Di selatan berdiri kokoh bukit berdinding semak dan pohon-pohon nan lebat. Perjalanan melelahkan ini sejenak terlupa oleh satu-satunya fasilitas perjalanan kelas ekonomi ini. setelah melalui pemandangan menakjubkan ini tibalah waktunya kami turun di stasiun Wleri. Stasiun kecil di barat kota Semarang. Kami masih harus menyambung menaiki tiga kali angkutan desa untuk sampai di rumah kakek di desa pikatan, di balik punggung gunung yang tak pernah ku tau namanya. Namun, aku harus sabar menunggu dua jam itu.
***
Pijakan pertama kakiku menyentuh tanah becek, samping gapura desa. Sebuah desa santri dengan penduduk yang sangat agamis. Agak kontradiktif degan kakek yang abangan. Pesantren di desa ini baru berdiri sekitar 15 tahun lalu. Jauh sesudah kakek hidup, belajar dari alam dan berprinsip. Rumah kakek sudah terlihat di ujung jalan becek ini.

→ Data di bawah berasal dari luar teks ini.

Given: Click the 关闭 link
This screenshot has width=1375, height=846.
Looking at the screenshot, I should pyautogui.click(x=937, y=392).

Di depan rumah sepi, tiada kesan rumah duka. Hanya kerabat yang menyambut kami, tanpa warga yang bergugur-gunung, tanpa sesepuh pengurus jenazah, seperti biasanya. Rangkaian bunga melati dikerjakan oleh sepupuku. Pak lik Yanto memotong kayu untuk dijadikan nisan di makam nanti. Praktis semua dikerjakan sendiri. Begitu masuk ruang depan ibu disambut sedu sedan keluarga besar kami. Suasana begitu diselimuti haru saat ibu menghambur ke tubuh jenazah kakek.

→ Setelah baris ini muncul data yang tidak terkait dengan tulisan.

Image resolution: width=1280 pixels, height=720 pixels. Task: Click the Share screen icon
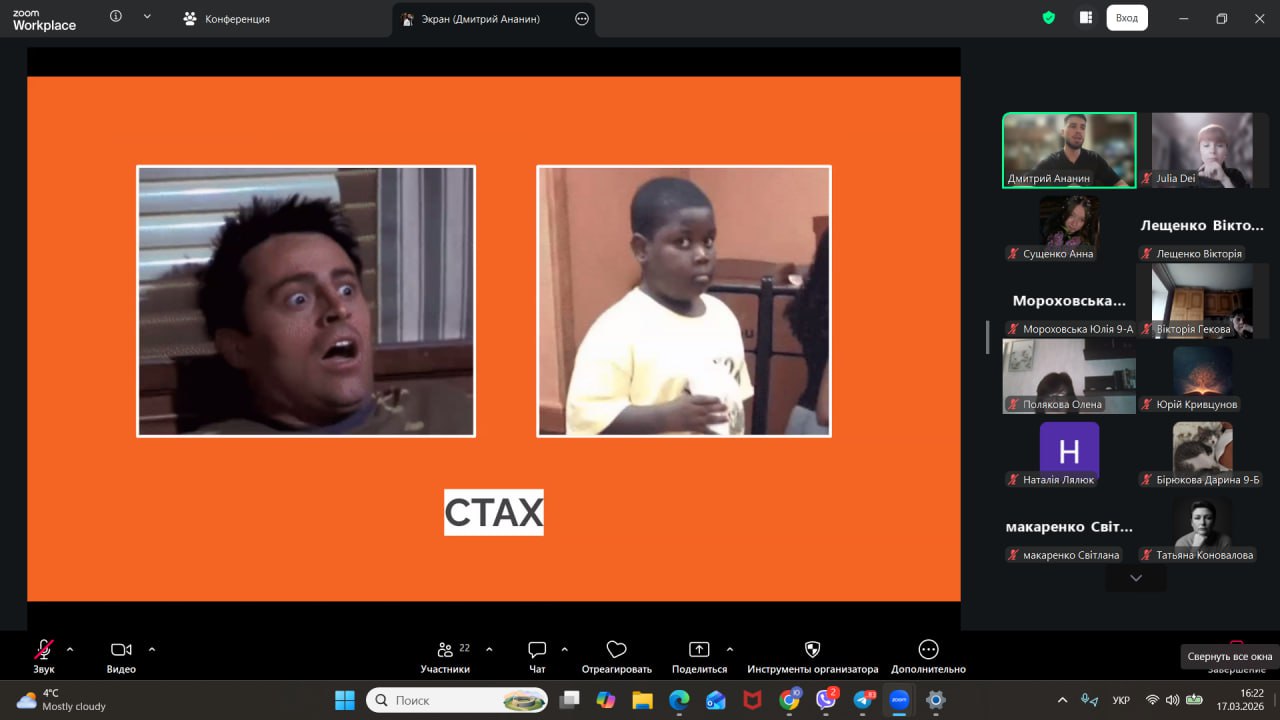tap(699, 650)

Di depan jenazah ada seorang yang belum kukenal, namun sepertinya seorang kiai, setidaknya terlihat dari identitas pakaiannya. Nenek dan Pak lik Gino sedang bercakap dengan kiai itu. Aku berinisiatif mengaji di depan jenazah kakek, sebagai bentuk dharma bakti terakhir. Pak Kiai mendekatiku seraya menepuk pundak kananku, “kakekmu orang baik, meninggal malam jum’at di bulan puasa,” ucap pria setengah baya itu setengah berbisik.

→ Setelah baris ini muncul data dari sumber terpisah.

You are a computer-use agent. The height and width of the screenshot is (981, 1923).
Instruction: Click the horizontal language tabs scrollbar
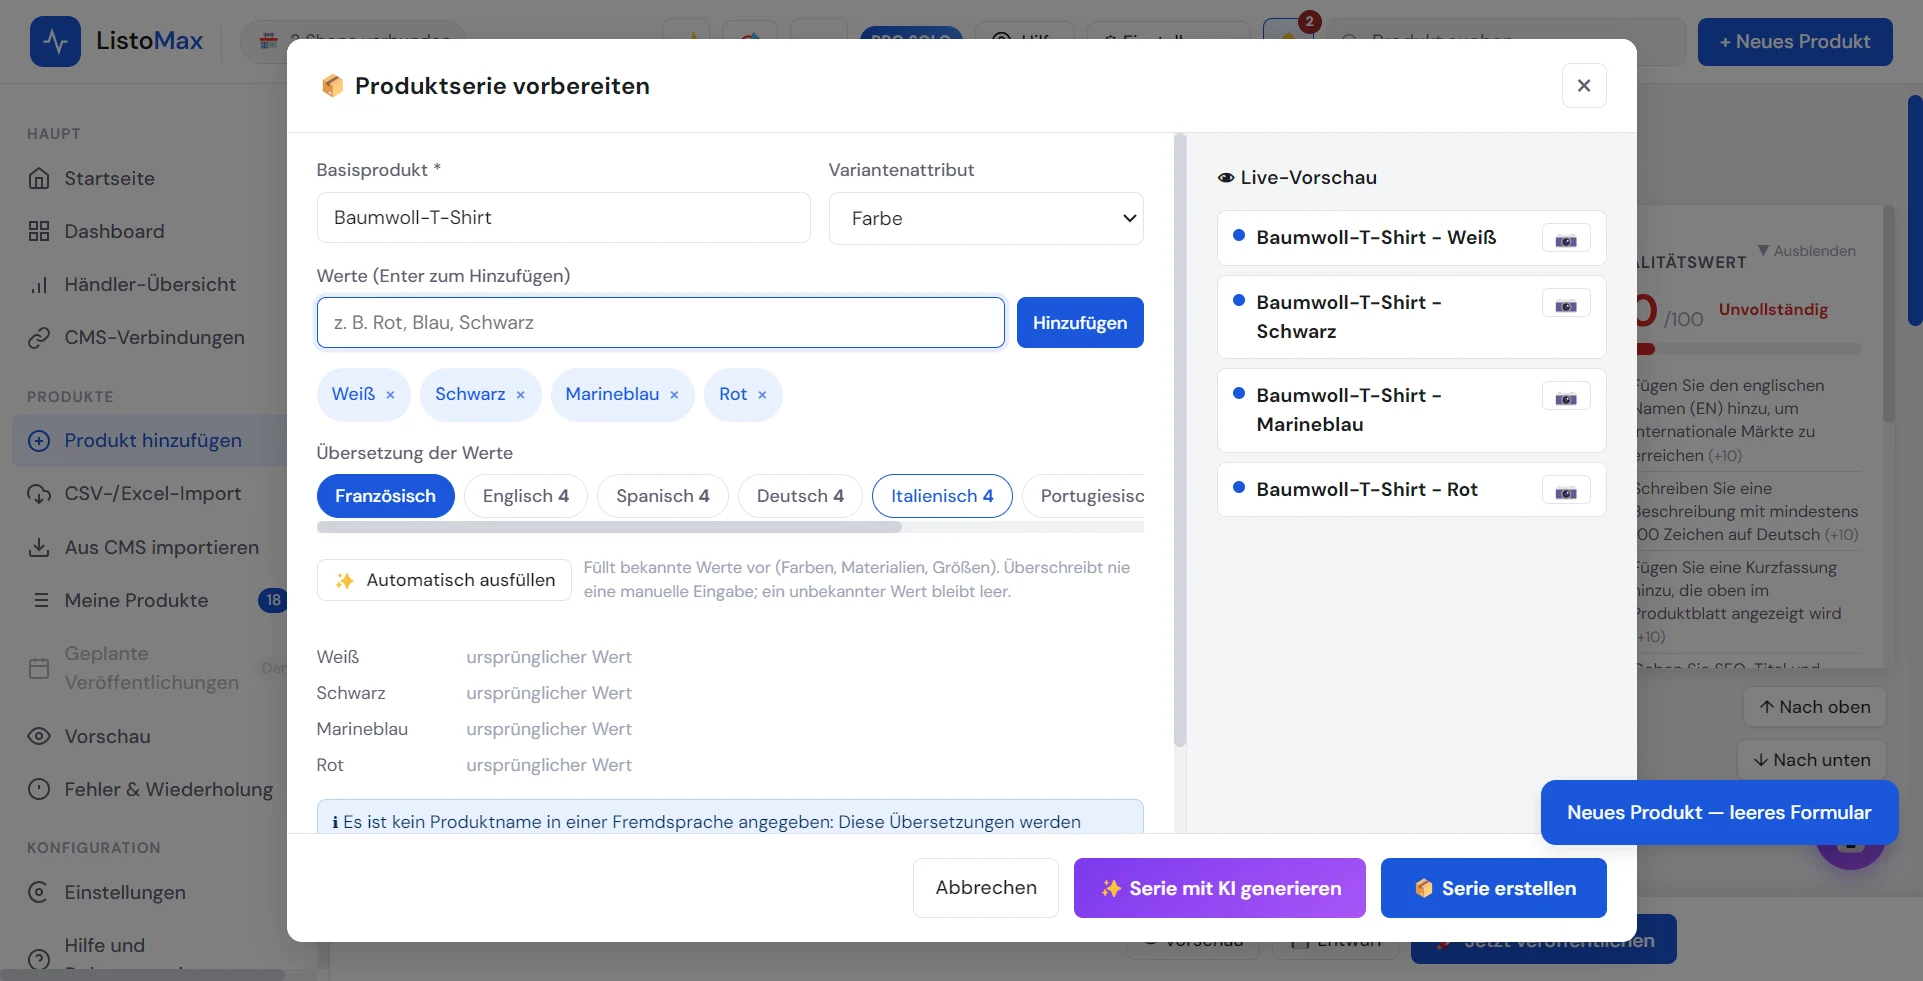point(609,527)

Nenek memperkenalkan orang ini kepada kami, “ini, Kiai Fachruddin, ustadz baru di pesantren depan,” ujar nenek. Aku ulurkan tanganku seraya menyebutkan namaku. Ibu masih memeluk kakek. Diusapnya wajah kakek yang pucat. Air matanya menitik, jatuh tepat di atas kapas di lubang hidung kakek. Ia menumpahkan segala kebekuan selama di perjalanan. Air mata terisak yang tak pernah memicu raungan tertumpah di depan enazah kakek.
Selepas shalat jum’at jenazah dihadapkan ke liang lahat. Kiai Fachrudin memberikan kesaksian bahwa jenazah kakek orang baik, karena meninggal di malam jum’at bulan puasa. Kiai Fachruddin meminta kesaksian warga untuk mendukung kesaksiannya. Warga yang didominasi santri itu terlihat malas-malasan menjawab dan tidak antusias mengatakan khair. Salah satu santri memberanikan diri berkata, “Mbah Djati bukan santri seperti kita kiai.”
Kakek diidentifikasikan sebagai orang non santri. Jenazah kakek dimasukkan ke liang pengasingan dari peradaban monolitis kaum santri Jawa.